兩步驟驗證是近幾年相當普遍的驗證方式,藉由傳送驗證碼到手機的方式讓帳號安全多一道防線,但是手機驗證碼仍然有被竊取的可能,因此 Google 今天推出「安全金鑰(Security Key)」提供更高層級的帳號安全防護,使用者只要購買符合 FIDO 通用第二要素 (U2F) 開放式標準相容的裝置並使用 Chrome 38 以上版本即可使用安全金鑰。
為什麼手機驗證碼仍不安全?
目前採用手機驗證碼的兩步驟驗證方式是由系統寄送登入驗證碼到帳號持有人的手機,透過該驗證碼和原本的帳號密碼就可登入帳號,但有不法人士設計與 Google 外觀相似的網站騙取使用者輸入帳號密碼與驗證碼突破第二階段的防護。
▲ 手機驗證碼登入方式
為什麼安全金鑰更安全?
Google 安全金鑰使用的 FIDO U2F 安全認證機制是一種可以讓使用者快速登入的服務,透過 FIDO、裝置與目標帳號三者間的互相認證達成更安全快速的登入體驗。
▲ 安全金鑰登入方式
在講安全之前先搞懂 FIDO U2F 驗證過程,但為了避免太過艱深我直接舉個例子:
部隊在夜間巡查遇到來路不明的人時會詢問「站住!口令!誰?」並把槍枝上膛,這時候被問的人必須立刻停下腳步答出正確口令並且告知身分才可放行,否則可依法論處,而這個口令每天會由負責的主官訂定並告知營區內所有士官兵,做為夜間無法辨別身分時的識別方式。
▲ 安全金鑰驗證機制圖
依這個例子,把角色置換如下:
- Google:巡查官兵
- FIDO 下達給安全金鑰和驗證伺服器:訂定口令的主官
- 登入 Google 的使用者:不明人士
於是故事就可改編成這樣:
當使用者要登入 Google 時, 安全金鑰會將金鑰內的加密訊息與 FIDO 伺服器配對驗證,通過驗證才會放行讓使用者登入帳號。
那麼安全性在哪?
首先啟用安全金鑰的兩步驟驗證後,就算有持有正確的帳號密碼也無法登入帳號,這是兩步驟驗證對帳號的基本防護,但不法人士可透過其他方式取得手機驗證碼後登入帳號。

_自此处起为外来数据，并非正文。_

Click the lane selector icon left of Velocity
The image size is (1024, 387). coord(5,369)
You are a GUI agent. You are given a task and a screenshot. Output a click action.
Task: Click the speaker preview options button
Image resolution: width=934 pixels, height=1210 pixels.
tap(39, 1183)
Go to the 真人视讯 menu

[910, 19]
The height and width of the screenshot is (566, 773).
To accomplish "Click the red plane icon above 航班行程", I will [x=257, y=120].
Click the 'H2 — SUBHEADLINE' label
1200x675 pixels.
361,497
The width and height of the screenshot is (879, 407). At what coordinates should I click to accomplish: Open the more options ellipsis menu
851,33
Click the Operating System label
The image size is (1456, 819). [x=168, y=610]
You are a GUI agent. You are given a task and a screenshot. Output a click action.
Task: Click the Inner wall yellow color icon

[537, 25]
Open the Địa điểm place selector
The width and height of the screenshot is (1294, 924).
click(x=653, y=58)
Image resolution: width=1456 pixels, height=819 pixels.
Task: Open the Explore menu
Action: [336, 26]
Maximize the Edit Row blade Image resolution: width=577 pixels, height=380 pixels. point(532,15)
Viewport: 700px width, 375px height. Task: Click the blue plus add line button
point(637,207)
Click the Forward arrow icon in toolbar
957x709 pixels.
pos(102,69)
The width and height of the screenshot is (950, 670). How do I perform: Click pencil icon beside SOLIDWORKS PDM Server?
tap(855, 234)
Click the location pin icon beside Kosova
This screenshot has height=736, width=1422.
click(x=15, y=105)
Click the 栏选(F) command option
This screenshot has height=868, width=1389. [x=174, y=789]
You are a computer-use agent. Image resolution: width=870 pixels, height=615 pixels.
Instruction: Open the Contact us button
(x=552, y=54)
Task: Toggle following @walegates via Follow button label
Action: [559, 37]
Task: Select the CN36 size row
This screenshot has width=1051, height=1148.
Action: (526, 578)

安全金鑰與驗證碼不同的地方在於只有通過 FIDO 許可的網站才能使用它,因此任何變造的網站都無法讓安全金鑰生效。除此之外,金鑰本身不會產生認證碼,而是透過加密技術將金鑰內的加密資訊送到 FIDO 的加密伺服器比對,比對成功才能進行登入。
簡單的說:不法人士可以做假網頁騙你,但它們無法騙過 FIDO。
「如果安全金鑰遺失了怎麼辦?資料會被偷嗎?」你可能會有這個疑問,答案是:掉了就掉了,登入 Google 把金鑰移除就好,安全金鑰本身並不會儲存帳號資訊,不須擔心資料的問題,而且即使金鑰遺失,使用者仍然可透過驗證碼的方式登入帳號,等到購入新的安全金鑰後再進行設定即可。
「假如手機和安全金鑰都丟了怎麼辦?」先想一下,掉在路上的房子鑰匙被撿到之後就能馬上闖進房子嗎,當然不行,至少要得知道房子是哪一棟吧!所以當這兩樣物品同時遺失的狀況下,最後防線還有你的帳號和密碼,這樣明白了嗎?
如何使用安全金鑰
要使用安全金鑰,您的電腦必須搭載 ChromeOS、Windows、Mac OS 或 Linux 作業系統,並且執行 Google Chrome 第 38 版或更新版本。
安全金鑰只要購買相容「FIDO 通用第二要素 (U2F)」的開放式標準相容的裝置即可。
安全金鑰設定方式
打開 Google 兩步驟驗證的安全金鑰設定頁面,依照網頁指示新增即可。